**Task item:**
Begin with the line containing "[Next slide] (271, 736)" and copy each line exactly through the last line of the entries, inclusive.

**Data to process:**
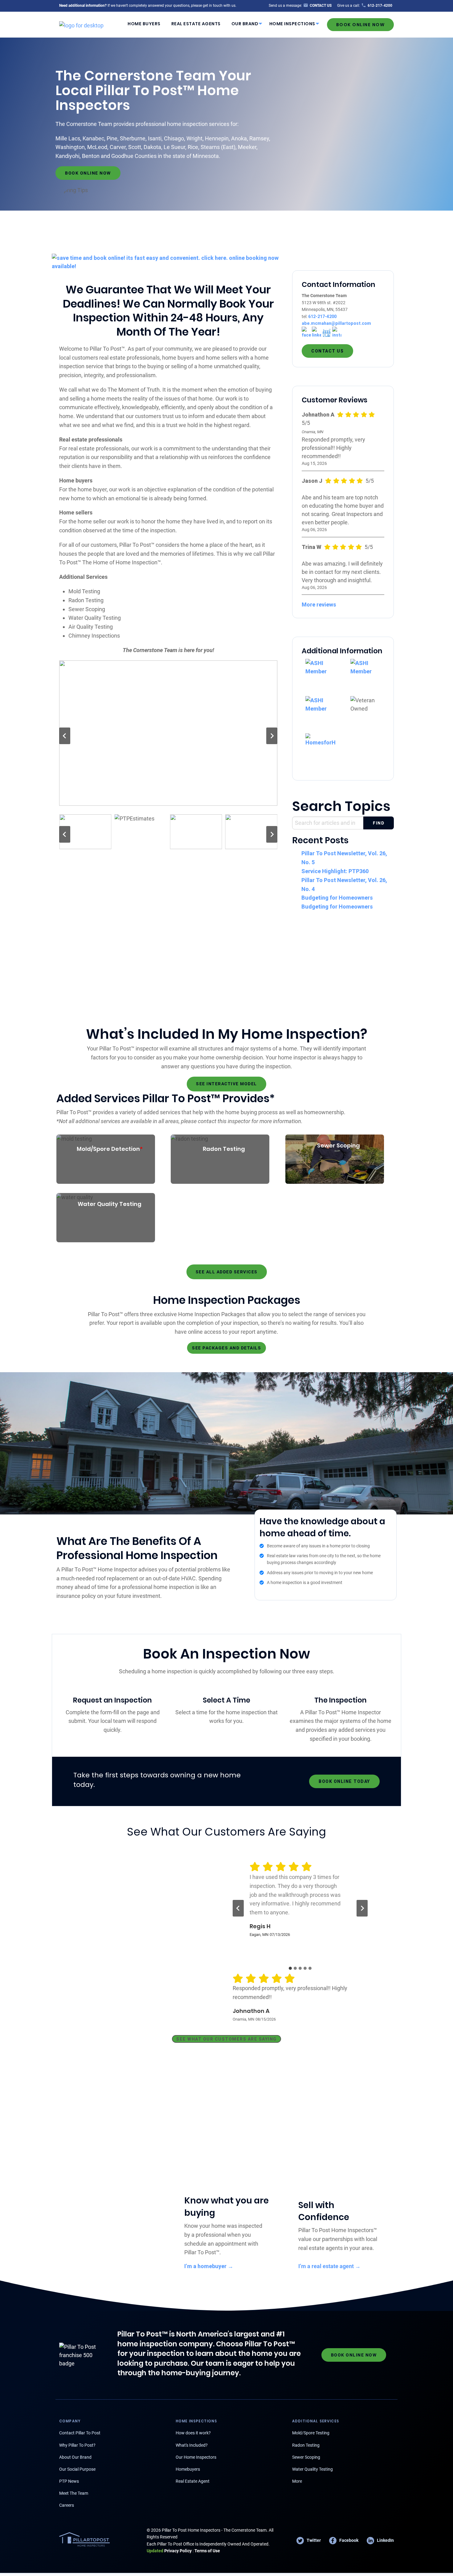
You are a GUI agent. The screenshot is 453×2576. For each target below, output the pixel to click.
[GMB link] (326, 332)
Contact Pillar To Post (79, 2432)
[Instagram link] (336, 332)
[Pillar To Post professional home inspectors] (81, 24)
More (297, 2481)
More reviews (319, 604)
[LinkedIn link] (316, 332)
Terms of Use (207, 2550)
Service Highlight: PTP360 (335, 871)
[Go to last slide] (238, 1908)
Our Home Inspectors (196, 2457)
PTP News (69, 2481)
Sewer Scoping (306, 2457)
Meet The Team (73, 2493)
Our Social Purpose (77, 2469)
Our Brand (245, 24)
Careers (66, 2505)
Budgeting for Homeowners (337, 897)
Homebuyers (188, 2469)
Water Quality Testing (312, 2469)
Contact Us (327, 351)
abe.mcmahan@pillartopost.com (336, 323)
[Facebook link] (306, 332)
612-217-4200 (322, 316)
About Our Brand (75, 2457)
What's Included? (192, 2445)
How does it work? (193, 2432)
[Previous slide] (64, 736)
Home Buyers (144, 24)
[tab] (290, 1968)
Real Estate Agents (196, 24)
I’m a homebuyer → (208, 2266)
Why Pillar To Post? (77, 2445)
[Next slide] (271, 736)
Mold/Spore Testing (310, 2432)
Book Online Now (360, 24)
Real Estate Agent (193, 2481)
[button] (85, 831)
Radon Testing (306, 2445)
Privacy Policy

**Solution to the problem:**
[Next slide] (271, 736)
Mold/Spore Testing (310, 2432)
Book Online Now (360, 24)
Real Estate Agent (193, 2481)
[button] (85, 831)
Radon Testing (306, 2445)
Privacy Policy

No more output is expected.